Go to OneOps “Operate” page, choose the Cassandra environment, click your_cassandra_platform_name, then click the “cassandra” component:
Select any one of Cassandra instances:
Then the details of the selected instances are shown. Click “monitors” tab then “Write Operations”. On your right side, the write operations for that Cassandra instance (e.g. cassandra-238213-1) could be visualized over the time .
Click “Read Operations” to visualize the monitoring graph about read:
The “Log” tab shows the number of different types of logs (total, error, critical…)

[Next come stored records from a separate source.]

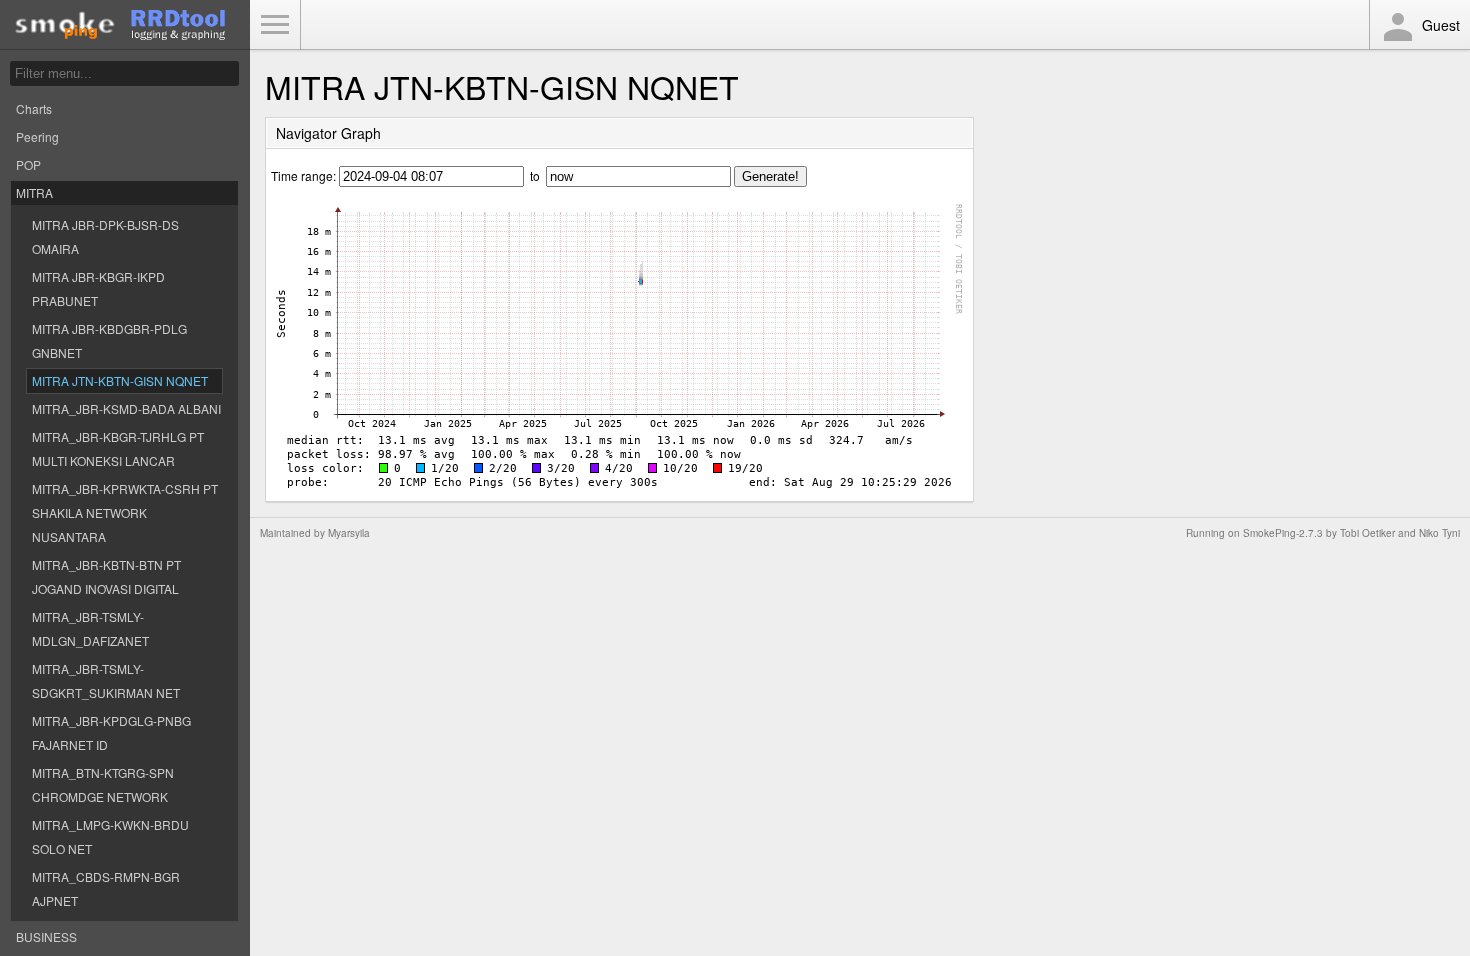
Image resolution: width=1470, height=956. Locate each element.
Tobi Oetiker (1367, 533)
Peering (37, 136)
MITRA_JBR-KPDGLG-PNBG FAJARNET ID (111, 732)
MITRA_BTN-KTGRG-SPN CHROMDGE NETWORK (103, 784)
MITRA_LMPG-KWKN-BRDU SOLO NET (110, 836)
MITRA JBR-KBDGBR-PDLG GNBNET (109, 340)
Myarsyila (349, 533)
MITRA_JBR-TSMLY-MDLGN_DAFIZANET (90, 628)
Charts (34, 108)
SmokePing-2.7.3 (1283, 533)
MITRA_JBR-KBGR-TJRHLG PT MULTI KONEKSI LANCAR (118, 448)
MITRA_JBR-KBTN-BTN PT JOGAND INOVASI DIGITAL (106, 576)
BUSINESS (46, 936)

For production or serious use cases, we could even set up alerts on the monitored statistics, so that when the read/write operations drop below a threshold, or the number of error log lines goes beyond a threshold, the “push” notifications will be sent to the sign-up Email, mobile or collaboration tools. In future blogs, I plan to introduce how to add customized monitoring and alerting for more production-driven cases.
What is Next?
The Cassandra admin will have better experiences and productivity if Cassandra could be managed and operated on GUI, such as OpsCenter. There has been an effort underway to develop OpsCenter pack on OneOps and I would like to keep updated and post a blog about this when it is ready.